Fostering a Disability-Friendly Campus:
What You Can Do
Even with good civil rights laws in place, and increased awareness of disabled celebrities and prominent people, "disability" still holds a stigma in society. Students who experience psychiatric disabilities, especially, are often afraid to disclose that out of fear of stereotypes and exclusion.
The power differential between professors and students can make some students reluctant to come forward to talk about their disabilities or arrange for accommodations.
Faculty play a key role, perhaps the most important role, in making the classroom a safe place for a student to disclose a disability, incorporate accommodations and participate fully in all aspects of a class.
Some ways that professors and instructors can create or maintain classes that enhance full participation of students:
Statements on syllabi that encourage disabled students to make their needs known have become common. It's best to discuss accommodations in private at an office hour; students are encouraged to do that by Disability Services. If requested accommodations are unfamiliar, DS can assist by explaining how they might work in your class.

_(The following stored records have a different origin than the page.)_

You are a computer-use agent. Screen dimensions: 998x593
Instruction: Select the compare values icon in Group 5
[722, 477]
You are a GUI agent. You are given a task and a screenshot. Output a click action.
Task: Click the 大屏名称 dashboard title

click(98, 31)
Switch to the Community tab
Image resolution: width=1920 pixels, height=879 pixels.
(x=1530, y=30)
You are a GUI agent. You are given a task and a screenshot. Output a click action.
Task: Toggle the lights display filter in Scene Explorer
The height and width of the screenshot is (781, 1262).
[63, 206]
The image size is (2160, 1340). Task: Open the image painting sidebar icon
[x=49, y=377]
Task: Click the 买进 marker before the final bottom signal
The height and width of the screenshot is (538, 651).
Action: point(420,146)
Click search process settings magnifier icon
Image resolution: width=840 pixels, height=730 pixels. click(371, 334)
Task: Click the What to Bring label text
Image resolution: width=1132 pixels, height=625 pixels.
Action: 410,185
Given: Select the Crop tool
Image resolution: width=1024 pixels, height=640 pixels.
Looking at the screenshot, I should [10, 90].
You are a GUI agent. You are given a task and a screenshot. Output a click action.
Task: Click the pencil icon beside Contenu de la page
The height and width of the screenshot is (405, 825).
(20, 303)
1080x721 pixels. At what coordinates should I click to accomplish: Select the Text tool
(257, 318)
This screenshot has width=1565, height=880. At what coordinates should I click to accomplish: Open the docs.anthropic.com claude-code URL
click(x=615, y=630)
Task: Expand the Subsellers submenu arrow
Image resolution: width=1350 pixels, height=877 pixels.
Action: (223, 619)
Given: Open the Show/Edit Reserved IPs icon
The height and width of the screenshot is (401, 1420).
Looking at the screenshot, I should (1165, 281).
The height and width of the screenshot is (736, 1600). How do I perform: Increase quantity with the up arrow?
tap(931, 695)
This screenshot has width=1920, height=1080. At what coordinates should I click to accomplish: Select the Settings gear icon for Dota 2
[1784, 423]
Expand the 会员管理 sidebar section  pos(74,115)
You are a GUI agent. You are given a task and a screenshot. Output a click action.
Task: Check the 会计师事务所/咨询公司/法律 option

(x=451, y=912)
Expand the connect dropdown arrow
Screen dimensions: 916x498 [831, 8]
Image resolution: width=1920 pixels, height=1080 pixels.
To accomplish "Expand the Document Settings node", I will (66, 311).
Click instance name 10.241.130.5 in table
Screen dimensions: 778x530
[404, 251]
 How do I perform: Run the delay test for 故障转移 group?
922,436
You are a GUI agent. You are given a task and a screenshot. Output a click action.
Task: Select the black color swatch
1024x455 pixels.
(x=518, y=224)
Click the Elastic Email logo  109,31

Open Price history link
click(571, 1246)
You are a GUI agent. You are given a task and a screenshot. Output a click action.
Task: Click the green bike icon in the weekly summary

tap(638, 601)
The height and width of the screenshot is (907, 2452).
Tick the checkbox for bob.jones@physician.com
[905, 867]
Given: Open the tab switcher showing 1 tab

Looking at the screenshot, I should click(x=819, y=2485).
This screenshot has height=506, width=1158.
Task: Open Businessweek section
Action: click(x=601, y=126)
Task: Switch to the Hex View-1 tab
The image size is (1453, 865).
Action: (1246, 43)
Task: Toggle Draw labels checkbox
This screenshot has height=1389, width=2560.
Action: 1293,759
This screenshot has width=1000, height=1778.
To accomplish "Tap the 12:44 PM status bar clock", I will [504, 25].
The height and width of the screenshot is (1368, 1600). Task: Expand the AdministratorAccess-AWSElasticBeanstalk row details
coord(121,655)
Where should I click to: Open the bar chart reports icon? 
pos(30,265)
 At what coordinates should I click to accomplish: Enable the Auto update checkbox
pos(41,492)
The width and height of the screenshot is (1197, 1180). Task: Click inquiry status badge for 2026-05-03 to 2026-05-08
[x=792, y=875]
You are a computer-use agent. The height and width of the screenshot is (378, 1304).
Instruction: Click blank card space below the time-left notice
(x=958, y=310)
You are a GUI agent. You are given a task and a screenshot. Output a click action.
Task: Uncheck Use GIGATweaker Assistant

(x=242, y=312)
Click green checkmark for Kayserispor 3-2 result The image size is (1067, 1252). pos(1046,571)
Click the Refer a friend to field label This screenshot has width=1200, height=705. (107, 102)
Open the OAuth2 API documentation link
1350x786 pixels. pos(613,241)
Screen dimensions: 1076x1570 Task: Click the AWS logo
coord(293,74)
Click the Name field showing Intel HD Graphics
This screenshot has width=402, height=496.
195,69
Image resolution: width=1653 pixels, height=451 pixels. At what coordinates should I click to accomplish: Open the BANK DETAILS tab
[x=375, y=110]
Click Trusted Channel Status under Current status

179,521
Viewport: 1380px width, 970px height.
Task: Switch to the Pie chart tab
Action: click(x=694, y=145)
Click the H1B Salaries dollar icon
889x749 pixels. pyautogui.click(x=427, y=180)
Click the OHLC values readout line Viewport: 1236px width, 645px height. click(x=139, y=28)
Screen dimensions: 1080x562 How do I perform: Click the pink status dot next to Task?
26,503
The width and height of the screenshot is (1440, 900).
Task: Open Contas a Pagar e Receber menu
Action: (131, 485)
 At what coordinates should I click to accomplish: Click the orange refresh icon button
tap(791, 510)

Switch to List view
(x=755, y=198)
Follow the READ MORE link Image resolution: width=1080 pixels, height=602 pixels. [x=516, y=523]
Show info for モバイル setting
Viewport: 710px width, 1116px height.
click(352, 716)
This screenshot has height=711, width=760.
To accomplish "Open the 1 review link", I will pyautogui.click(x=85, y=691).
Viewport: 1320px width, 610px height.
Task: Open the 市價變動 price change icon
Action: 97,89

Sample syllabus statement:
"If you require disability-related accommodations in order to fully participate in this course, please see the instructor during office hours, early in the term."
Reasonable accommodations are meant to address barriers in the academic environment. Assume that students want to fully participate in your class. Given the unfortunate stigma around "disability," very few students actually scam the system and ask for things they don't need.